Guides
RAG vs. Fine-tuning for Multi-Tenant AI SaaS Applications
Building a useful AI SaaS product requires your models to have access to your users' external data. But should you fine-tune or use retrieval augmented generation (RAG)? This article compares the two approaches.
Brian Yam
,
AI Strategy
12
mins to read
Companies building AI features for their SaaS applications are using Paragon to ingest data from the hundreds or thousands of their external files and SaaS applications, and we've seen the majority lean towards implementing RAG instead of fine-tuning LLMs. This post walks through how we see our customers navigating this decision.

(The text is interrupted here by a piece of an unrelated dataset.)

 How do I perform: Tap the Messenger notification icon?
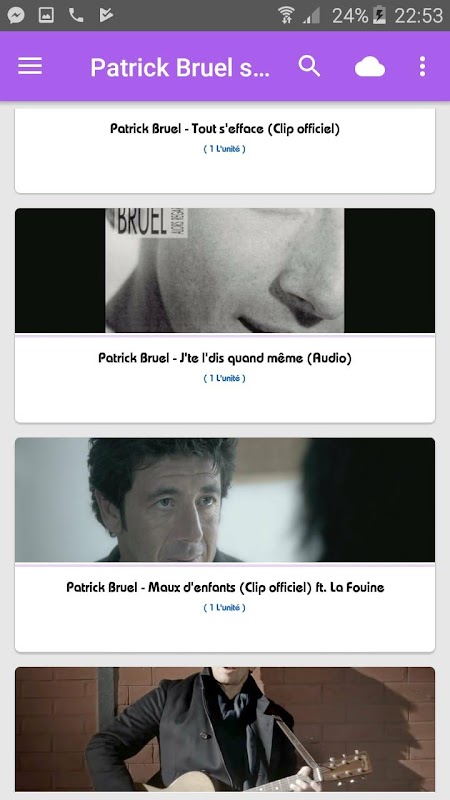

If you’re building a multi-tenant AI SaaS application, you’ve probably run into the limitations of relying on prompt engineering alone. Even if you write the perfect underlying prompt, the general purpose models like GPT-4, Llama, or Claude lack user-specific data, and without that contextual data, they’re ‘cool’ at best.
Even if you've fine-tuned the underlying model with your use case-specific training data set, the model won’t have access to any up-to-date, proprietary, or contextual information about your customers.

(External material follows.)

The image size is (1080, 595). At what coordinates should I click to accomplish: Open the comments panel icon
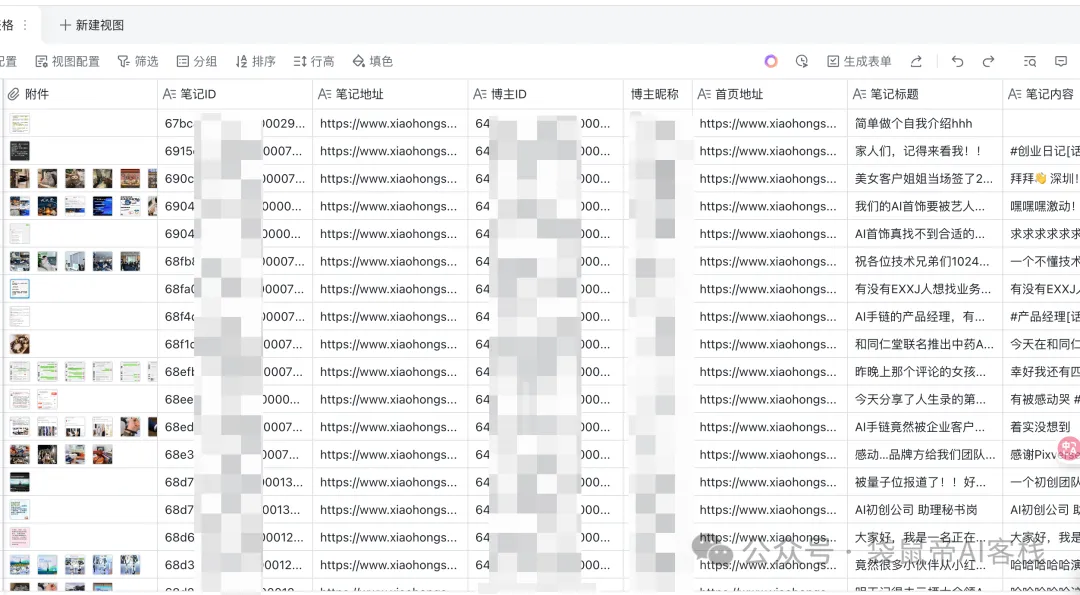pyautogui.click(x=1061, y=61)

For example, say you were selling an AI customer service chatbot. The chatbot would be virtually useless and unable to answer queries sufficiently if it doesn't have access to your customers' data (such as past conversations, product information etc.). This data exists, but lives in other applications such as your customers' CRMs, documents, ticketing systems, etc.

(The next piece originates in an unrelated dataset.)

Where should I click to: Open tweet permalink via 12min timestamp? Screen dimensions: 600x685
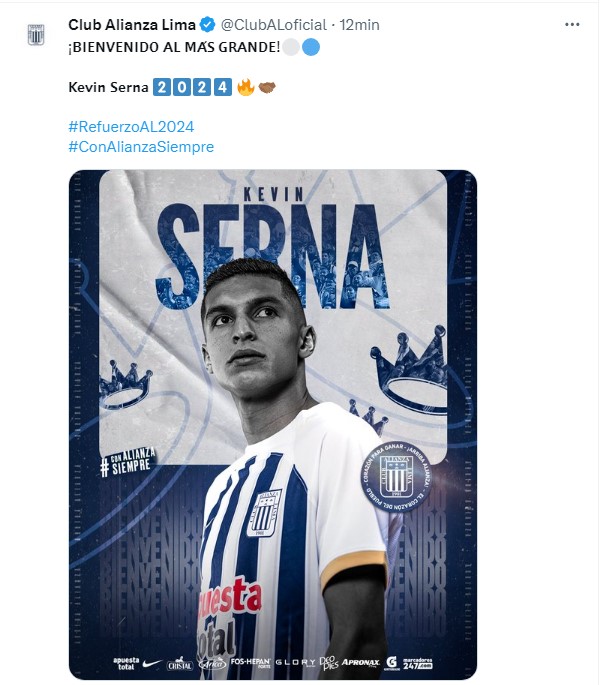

So how do you retrieve and use this contextual data into your LLMs?
The first part is ingesting this data from the 3rd party sources through integrations (which we won't get into today), and once you have the data, there are two predominant approaches to using it with your LLM — RAG and fine-tuning.
In this article, we’ll detail and compare the differences between RAG and fine-tuning so you can determine which approach makes the most sense for your AI SaaS product.
Overview: RAG VS Fine-tuning
Retrieval Augmented Generation (RAG)
RAG is a process for enhancing the accuracy of large language models through on-demand retrieval of external data and injecting context into the prompt, at runtime. This data can come from various sources, such as your customers' documentation/web pages (through scraping) and data or documents from dozens, if not hundreds of 3rd party applications like their CRM, Google Drive, Notion etc.
Note: This system design represents how many Gen AI SaaS companies implement RAG with Paragon as their ingestion engine for extracting structured and unstructured data from their users’ 3rd party SaaS applications.
There are a few variations in how you can implement RAG for your product, but I’ll break it down into two key components - data ingestion/storage and prompt injection.
Data ingestion/Storage
Initial Ingestion Job
The first step is to do an initial pull of all the relevant data that your customers provide you access to. This could be years of sales data from their CRM, thousands of files from their Google Drive, and even tens of thousands of Slack threads.
Background jobs for ongoing updates
Context changes every second as new information is gained, decisions are made, and events and conversations occur, which is why real-time data is critical. As such, beyond the initial ingestion, you need to have background CRON jobs or webhook listeners running to pull in new data from all these 3rd party applications.
Embeddings and storage
For both jobs above, once you ingest the data, you need to store it in a database for retrieval at runtime. Since RAG is mostly implemented for unstructured data, this requires generating embeddings from the ingested data and storing them into a vector database like Pinecone. We’ll get into this in more detail further down.
Prompt injection
At Runtime
When prompts/queries are triggered from actions your users perform, you will retrieve the most relevant text chunks (contextual data) from your vector database through a vector search. Once you have those chunks, you will inject them into the initial prompt/query and pass it to your LLM to generate the final response.
This runtime orchestration can be done with frameworks like Langchain. We won’t get into that today, but here’s a simple diagram to help visualize the process.
Fine-tuning
Fine-tuning is the process of further training a pre-trained LLM on a domain-specific dataset (with pre-determined inputs and outputs) to make it more performant for domain-specific tasks. For example, if you are building an AI sales agent product, you can fine-tune the GPT/Anthropic/Llama models on thousands of highly performant cold emails. If you are building an AI business lawyer agent product, you would fine-tune the model with hundreds of legal contracts.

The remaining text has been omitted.